Please rewrite the rows from the start through the line containing "pyautogui.click(x=440, y=83)", requests included, shifting every coordinate in the answers up by 97.

(Item-finding rows)
********************

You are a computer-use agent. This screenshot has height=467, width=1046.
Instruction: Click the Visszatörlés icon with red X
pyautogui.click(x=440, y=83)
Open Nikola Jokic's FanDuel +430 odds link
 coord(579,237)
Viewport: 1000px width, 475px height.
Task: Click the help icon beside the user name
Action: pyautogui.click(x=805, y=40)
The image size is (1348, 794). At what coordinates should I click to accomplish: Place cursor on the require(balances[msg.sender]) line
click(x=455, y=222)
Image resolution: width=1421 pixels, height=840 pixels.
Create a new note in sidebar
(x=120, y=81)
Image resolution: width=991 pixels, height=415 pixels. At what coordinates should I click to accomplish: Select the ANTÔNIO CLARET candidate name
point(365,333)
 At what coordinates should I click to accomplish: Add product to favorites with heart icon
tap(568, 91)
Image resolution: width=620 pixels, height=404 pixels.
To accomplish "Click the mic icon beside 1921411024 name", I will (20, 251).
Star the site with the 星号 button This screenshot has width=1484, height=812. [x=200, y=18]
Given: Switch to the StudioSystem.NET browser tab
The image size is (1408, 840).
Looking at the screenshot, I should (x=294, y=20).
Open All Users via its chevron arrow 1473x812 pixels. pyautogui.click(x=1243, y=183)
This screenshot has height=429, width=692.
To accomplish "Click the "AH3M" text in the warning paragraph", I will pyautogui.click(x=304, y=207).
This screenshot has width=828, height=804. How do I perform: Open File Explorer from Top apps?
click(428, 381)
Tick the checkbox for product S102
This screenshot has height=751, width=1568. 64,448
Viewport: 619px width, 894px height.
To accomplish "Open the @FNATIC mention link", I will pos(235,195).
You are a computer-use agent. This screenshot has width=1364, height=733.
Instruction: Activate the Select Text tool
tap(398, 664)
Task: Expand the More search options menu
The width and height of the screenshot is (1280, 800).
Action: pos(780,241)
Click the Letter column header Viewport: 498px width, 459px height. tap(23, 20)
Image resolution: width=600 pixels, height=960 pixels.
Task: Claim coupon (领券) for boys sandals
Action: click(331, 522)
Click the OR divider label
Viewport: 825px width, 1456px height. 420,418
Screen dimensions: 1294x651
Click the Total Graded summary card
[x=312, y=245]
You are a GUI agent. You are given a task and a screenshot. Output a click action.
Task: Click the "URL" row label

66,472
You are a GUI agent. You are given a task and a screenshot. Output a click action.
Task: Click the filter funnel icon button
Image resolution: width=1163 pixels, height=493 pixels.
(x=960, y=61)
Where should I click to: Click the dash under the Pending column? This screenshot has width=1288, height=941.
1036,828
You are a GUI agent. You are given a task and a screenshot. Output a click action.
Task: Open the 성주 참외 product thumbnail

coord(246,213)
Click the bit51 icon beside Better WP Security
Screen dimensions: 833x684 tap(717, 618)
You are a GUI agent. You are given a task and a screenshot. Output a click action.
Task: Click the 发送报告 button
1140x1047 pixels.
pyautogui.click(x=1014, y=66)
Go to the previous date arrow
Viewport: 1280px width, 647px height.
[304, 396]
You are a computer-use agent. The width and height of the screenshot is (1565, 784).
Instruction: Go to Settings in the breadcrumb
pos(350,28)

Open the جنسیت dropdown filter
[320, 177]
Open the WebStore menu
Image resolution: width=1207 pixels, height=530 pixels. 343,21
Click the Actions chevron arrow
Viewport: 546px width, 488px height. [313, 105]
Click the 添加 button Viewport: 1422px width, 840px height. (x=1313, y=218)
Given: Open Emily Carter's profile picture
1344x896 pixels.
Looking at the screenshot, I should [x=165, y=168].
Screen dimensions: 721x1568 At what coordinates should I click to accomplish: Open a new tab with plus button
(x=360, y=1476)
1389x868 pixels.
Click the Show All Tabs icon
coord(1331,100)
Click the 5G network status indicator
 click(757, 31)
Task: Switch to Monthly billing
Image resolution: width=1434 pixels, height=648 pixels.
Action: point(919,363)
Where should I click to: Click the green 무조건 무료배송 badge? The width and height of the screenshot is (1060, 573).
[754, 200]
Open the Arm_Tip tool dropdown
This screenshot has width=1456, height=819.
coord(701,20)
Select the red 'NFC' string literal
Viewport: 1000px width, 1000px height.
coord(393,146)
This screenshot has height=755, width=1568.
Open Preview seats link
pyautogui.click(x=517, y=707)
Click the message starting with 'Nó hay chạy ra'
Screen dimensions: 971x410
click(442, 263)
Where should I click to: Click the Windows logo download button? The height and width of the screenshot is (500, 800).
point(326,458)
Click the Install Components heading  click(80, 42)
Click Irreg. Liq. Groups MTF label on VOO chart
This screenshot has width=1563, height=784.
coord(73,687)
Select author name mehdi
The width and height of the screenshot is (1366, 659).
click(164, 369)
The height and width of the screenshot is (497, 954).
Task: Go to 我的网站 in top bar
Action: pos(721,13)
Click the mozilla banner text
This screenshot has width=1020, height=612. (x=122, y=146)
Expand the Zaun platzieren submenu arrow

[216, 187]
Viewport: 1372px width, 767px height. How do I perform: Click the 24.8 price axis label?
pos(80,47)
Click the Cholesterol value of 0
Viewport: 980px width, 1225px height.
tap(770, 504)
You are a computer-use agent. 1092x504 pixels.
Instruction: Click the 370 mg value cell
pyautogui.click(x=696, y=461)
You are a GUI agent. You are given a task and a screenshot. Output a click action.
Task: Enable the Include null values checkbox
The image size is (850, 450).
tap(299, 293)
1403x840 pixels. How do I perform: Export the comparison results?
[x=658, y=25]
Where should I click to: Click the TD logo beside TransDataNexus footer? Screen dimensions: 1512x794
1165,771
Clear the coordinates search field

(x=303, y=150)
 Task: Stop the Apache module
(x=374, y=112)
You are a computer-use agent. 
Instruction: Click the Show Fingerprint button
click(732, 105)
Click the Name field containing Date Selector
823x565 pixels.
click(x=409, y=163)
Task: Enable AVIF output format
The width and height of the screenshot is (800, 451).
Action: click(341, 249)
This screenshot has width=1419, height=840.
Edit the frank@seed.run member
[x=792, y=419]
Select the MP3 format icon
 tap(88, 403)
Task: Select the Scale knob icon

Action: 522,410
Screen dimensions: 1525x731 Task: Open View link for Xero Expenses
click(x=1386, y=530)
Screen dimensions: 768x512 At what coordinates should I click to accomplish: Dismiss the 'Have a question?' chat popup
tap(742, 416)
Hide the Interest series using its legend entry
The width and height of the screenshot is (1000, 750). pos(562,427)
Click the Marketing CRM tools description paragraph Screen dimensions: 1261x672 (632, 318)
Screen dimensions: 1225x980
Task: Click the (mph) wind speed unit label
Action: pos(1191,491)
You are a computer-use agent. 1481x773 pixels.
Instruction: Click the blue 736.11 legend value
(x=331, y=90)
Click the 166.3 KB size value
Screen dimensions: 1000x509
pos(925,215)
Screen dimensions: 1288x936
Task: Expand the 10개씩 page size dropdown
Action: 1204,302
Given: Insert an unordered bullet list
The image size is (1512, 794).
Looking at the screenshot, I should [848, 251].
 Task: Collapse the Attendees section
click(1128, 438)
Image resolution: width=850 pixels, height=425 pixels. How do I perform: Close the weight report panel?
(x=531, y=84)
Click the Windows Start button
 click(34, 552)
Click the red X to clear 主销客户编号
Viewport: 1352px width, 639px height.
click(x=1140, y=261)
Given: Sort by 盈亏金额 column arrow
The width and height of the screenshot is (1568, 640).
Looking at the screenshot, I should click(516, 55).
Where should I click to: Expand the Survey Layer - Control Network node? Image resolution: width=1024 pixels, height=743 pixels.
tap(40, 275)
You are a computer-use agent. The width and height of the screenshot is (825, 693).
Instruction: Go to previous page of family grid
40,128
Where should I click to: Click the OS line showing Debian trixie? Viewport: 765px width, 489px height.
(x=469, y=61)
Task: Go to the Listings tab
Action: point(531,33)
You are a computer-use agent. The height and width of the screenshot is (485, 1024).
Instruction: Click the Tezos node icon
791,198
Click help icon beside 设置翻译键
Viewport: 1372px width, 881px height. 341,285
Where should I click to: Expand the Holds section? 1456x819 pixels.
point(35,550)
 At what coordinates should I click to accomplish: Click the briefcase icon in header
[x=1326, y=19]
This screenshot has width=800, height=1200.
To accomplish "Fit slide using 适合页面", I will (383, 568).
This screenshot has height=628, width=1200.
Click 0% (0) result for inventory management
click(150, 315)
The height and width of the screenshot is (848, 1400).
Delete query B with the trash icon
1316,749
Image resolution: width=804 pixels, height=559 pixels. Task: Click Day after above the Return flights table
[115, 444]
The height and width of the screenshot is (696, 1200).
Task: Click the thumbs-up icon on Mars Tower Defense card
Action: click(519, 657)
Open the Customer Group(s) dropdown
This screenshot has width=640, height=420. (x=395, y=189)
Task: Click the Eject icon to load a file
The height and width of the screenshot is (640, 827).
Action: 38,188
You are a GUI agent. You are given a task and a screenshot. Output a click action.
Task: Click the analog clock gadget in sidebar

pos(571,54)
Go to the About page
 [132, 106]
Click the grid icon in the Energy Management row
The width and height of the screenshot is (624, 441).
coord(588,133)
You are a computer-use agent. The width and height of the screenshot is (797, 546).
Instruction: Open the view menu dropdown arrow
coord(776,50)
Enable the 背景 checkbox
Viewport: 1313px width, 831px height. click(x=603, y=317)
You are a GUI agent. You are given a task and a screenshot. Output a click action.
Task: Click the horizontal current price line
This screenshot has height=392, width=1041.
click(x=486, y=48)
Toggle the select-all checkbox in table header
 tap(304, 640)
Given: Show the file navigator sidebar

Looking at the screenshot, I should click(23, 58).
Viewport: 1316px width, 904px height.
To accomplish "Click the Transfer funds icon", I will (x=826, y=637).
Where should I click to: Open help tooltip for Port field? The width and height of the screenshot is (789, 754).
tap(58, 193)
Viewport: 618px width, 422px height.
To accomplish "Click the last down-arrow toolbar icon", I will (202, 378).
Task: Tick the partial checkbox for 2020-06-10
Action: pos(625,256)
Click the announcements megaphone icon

********************

# [Solved exercise]
You are a computer-use agent. This screenshot has height=467, width=1046.
Instruction: Click the Visszatörlés icon with red X
pyautogui.click(x=537, y=180)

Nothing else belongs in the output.